What you have to do -> Write out exactly the lines from the one with "You are a GUI" through the last line of the data below, but not the pictures.

Data provided section start

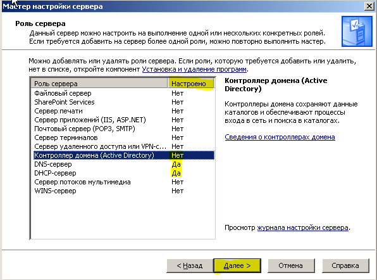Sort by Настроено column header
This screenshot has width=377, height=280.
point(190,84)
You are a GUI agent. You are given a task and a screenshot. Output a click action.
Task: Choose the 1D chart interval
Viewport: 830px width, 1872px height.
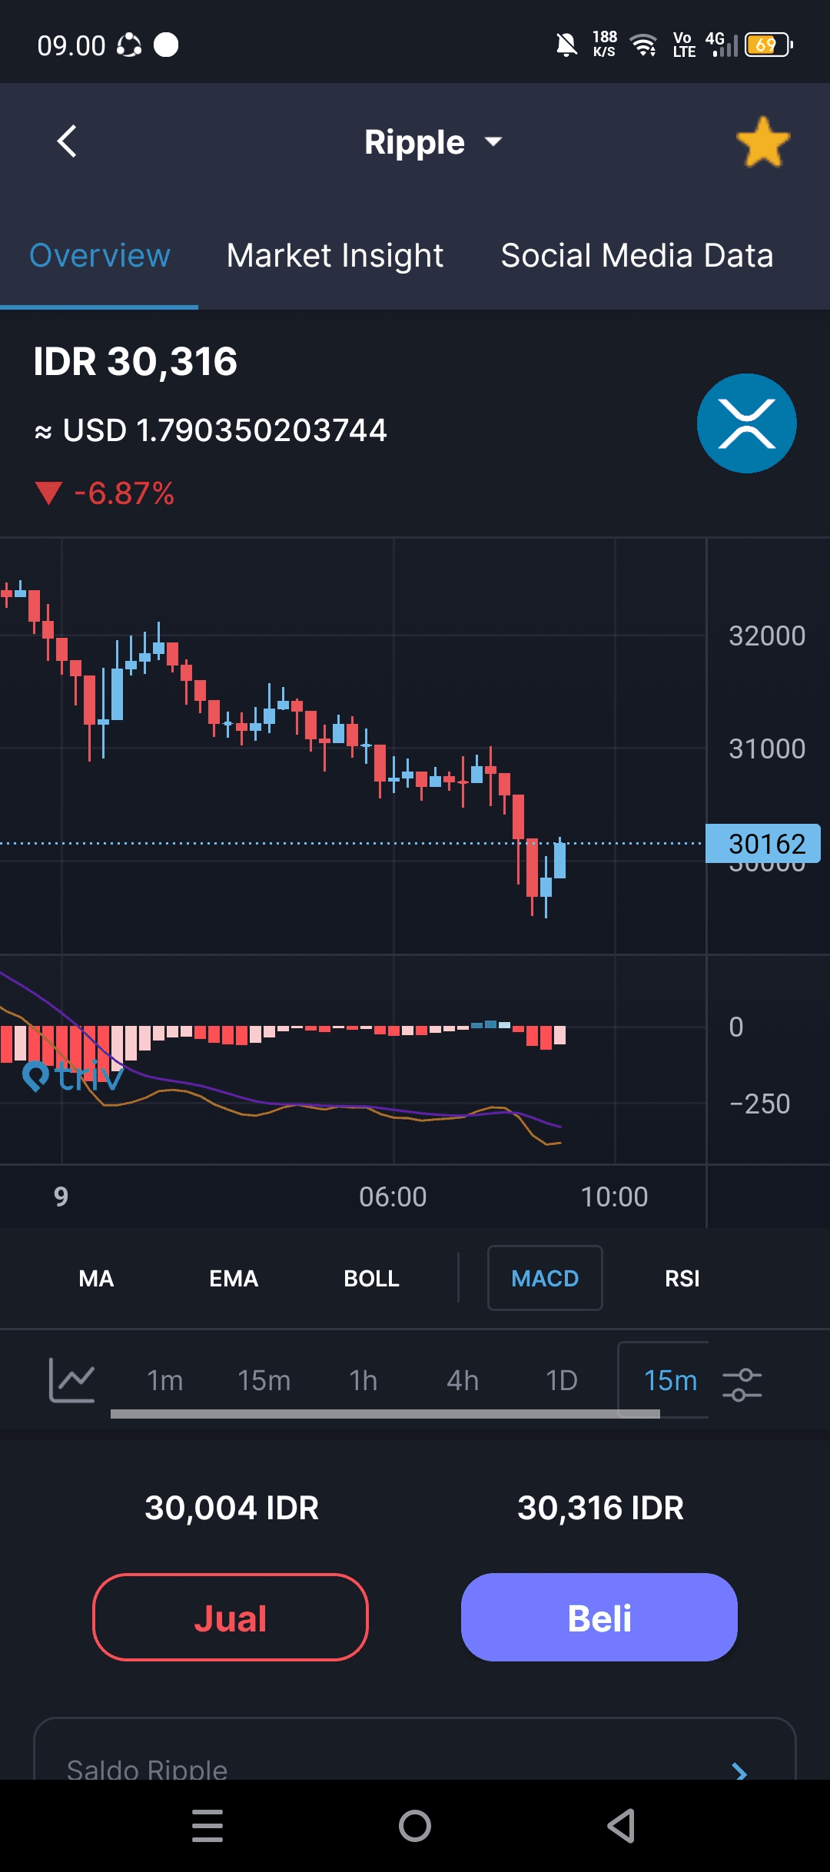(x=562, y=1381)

Data provided section end

Completed task ->
You are a GUI agent. You are given a task and a screenshot. Output a click action.
Task: Choose the 1D chart interval
Viewport: 830px width, 1872px height.
(x=562, y=1381)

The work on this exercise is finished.